WHAT IS NEEDED:
Look below for the line containing "Task: Click the Ticket icon"; from there through the line containing "Image resolution: width=1862", both lines included, please set down each line exactly and nothing else.

SOURCE DATA:
# # # # # # #
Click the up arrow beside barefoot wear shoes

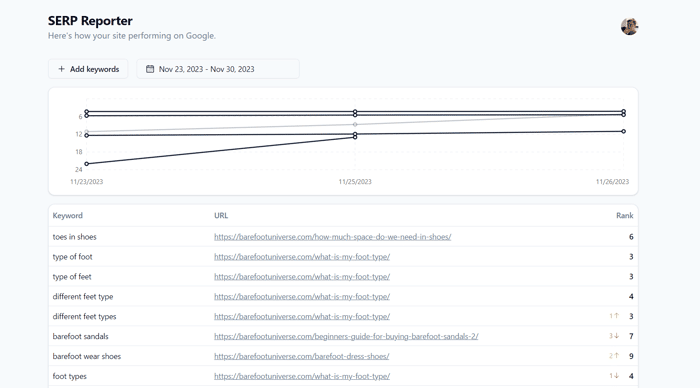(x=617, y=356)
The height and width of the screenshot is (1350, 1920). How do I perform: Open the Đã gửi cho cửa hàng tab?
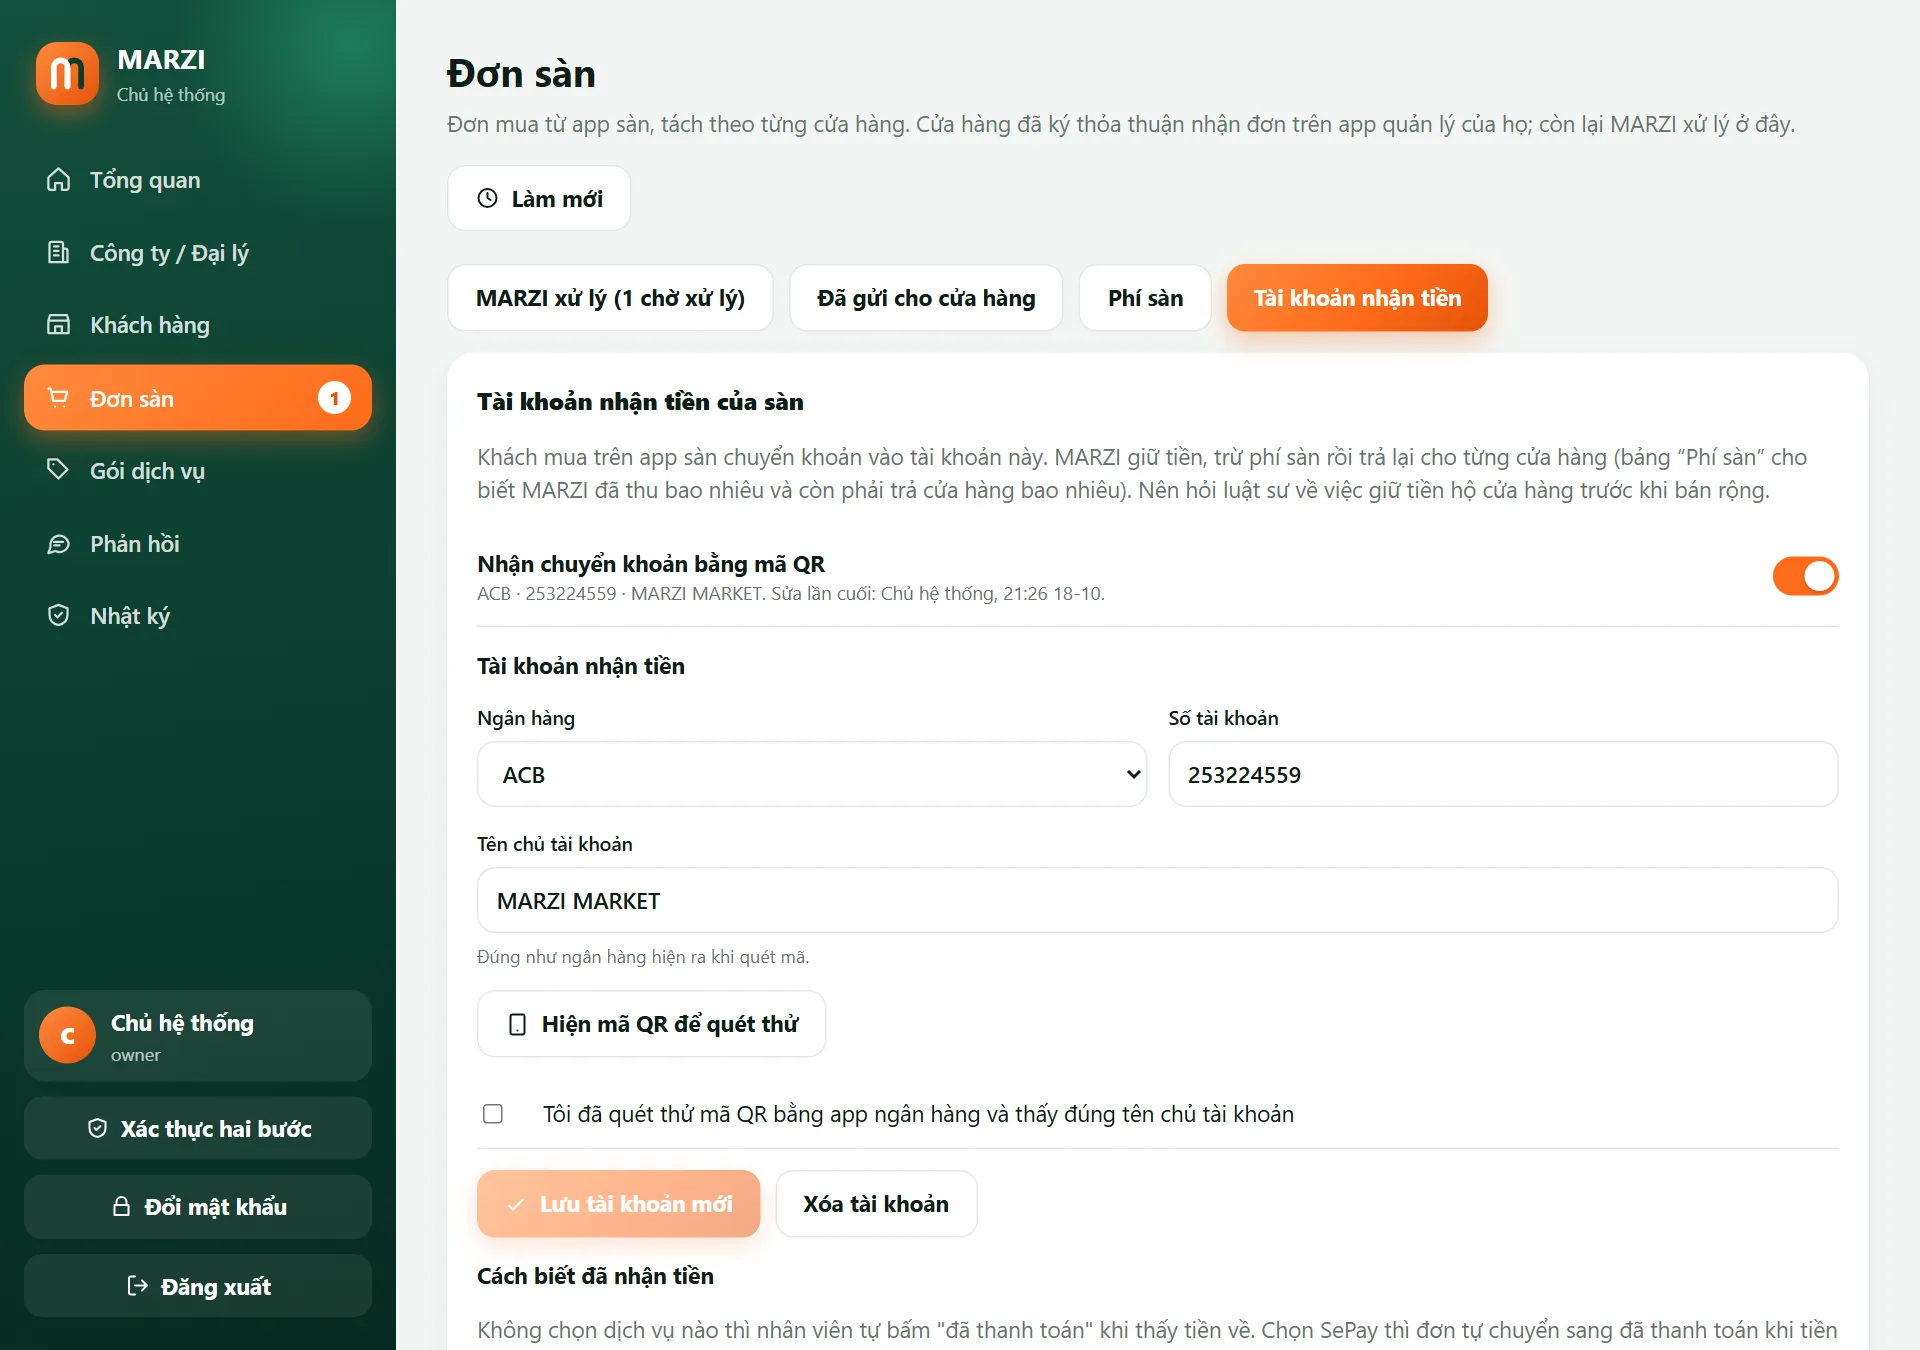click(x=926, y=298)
# # # # # # #
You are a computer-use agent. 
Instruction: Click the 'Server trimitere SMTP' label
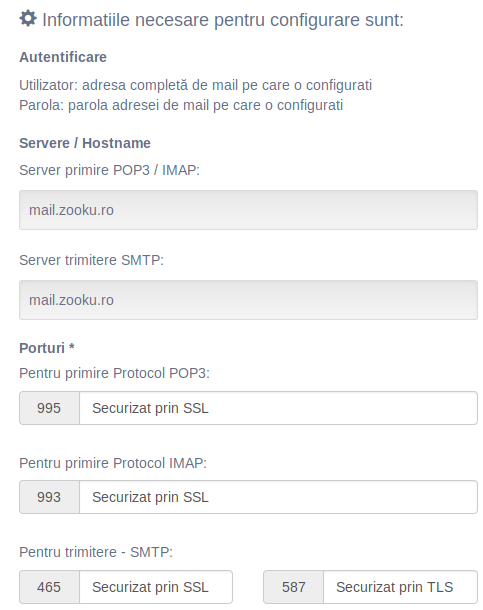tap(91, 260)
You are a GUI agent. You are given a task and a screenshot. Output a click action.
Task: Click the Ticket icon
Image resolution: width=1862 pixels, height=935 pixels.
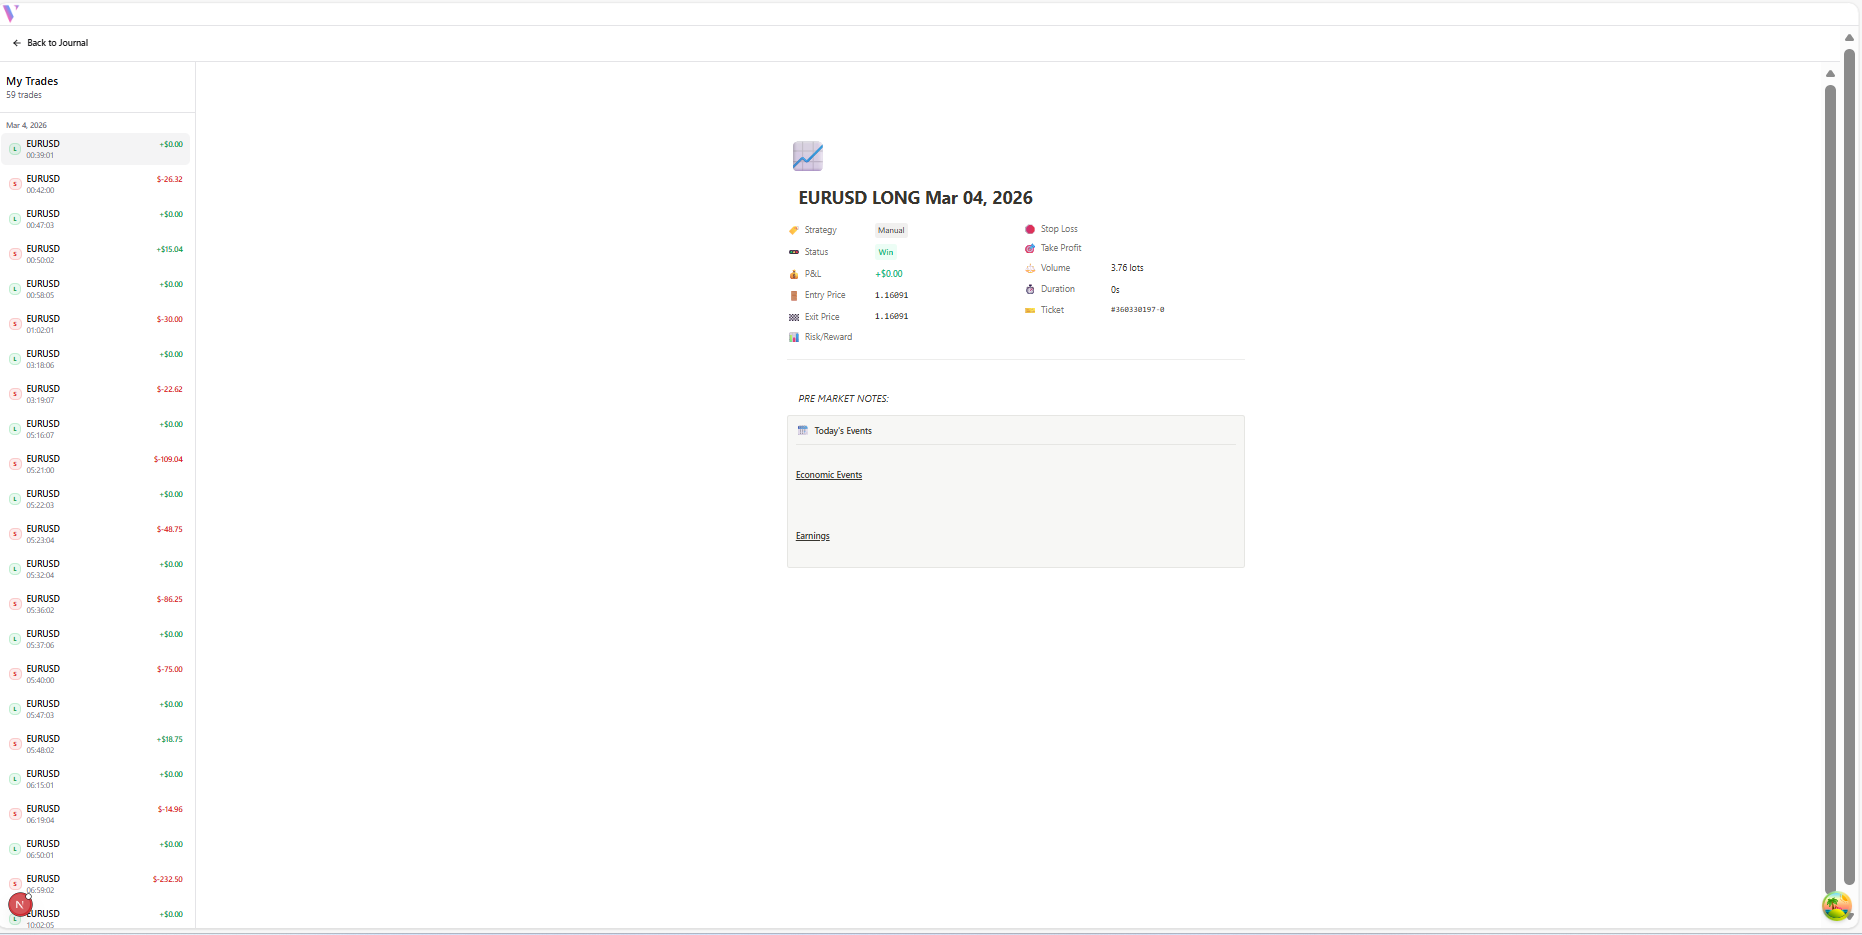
# # # # # # #
FINISHED EXERCISE:
Task: Click the Ticket icon
Image resolution: width=1862 pixels, height=935 pixels.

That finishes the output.